§ ABOUT THIS TASK
The lines below must be transcribed exactly as given, with the images removed.

◇ ◇ ◇ ◇

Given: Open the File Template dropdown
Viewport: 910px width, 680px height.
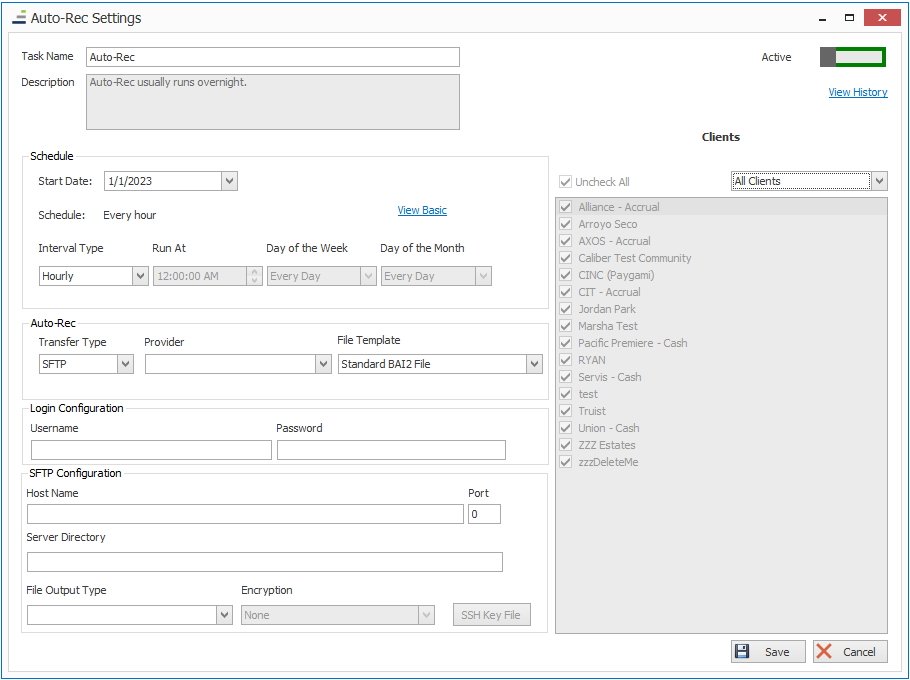Looking at the screenshot, I should point(534,364).
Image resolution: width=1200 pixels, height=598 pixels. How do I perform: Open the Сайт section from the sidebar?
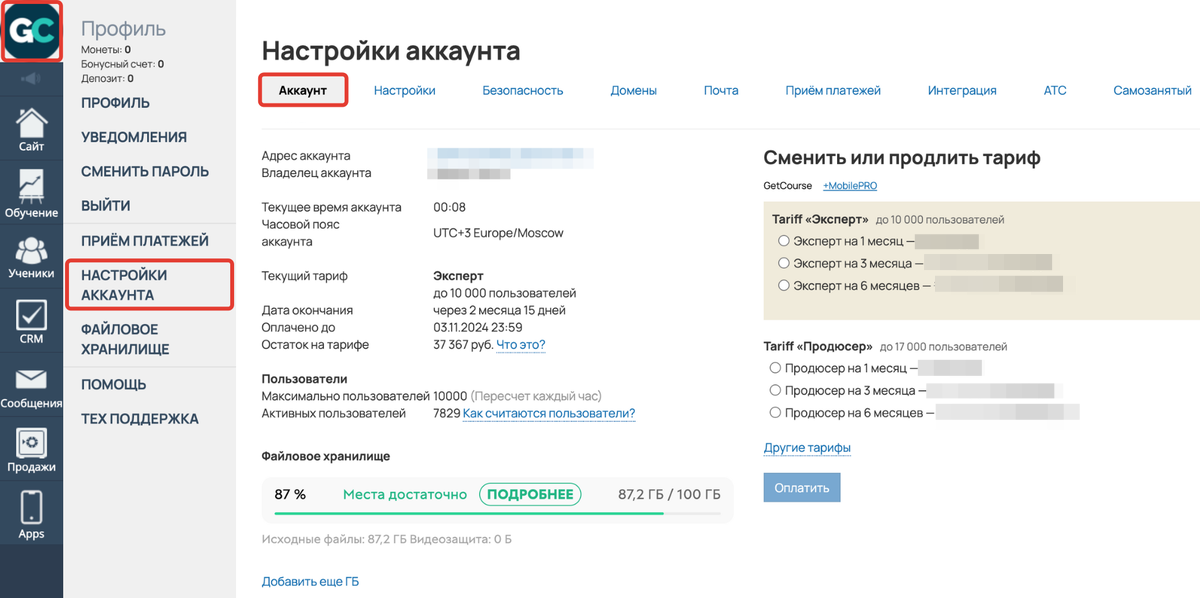point(31,128)
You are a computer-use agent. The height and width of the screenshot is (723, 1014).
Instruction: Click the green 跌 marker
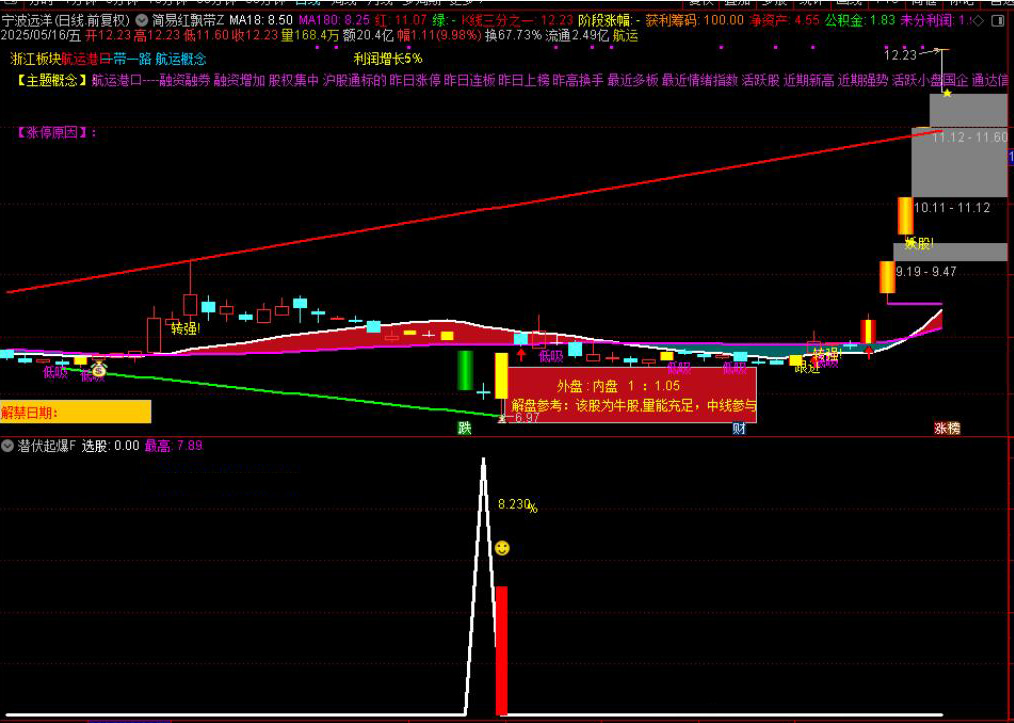pos(464,428)
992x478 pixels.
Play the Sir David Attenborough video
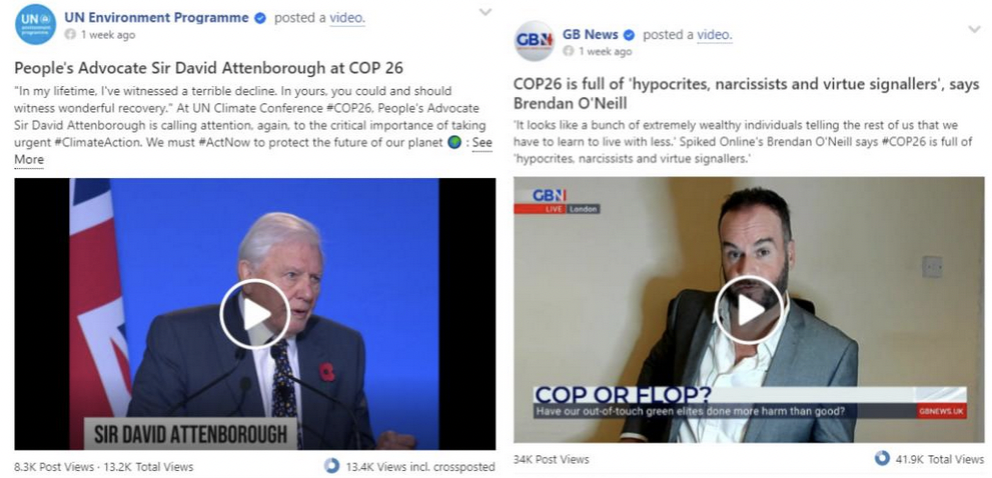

◇ ◇ ◇ ◇

§ TASK RESPONSE
Given: Open the File Template dropdown
Viewport: 910px width, 680px height.
Looking at the screenshot, I should point(534,364).
Image resolution: width=1200 pixels, height=598 pixels. How do I perform: Open the Сайт section from the sidebar?
point(31,128)
You are a computer-use agent. The height and width of the screenshot is (723, 1014).
Instruction: Click the green 跌 marker
pos(464,428)
992x478 pixels.
Play the Sir David Attenborough video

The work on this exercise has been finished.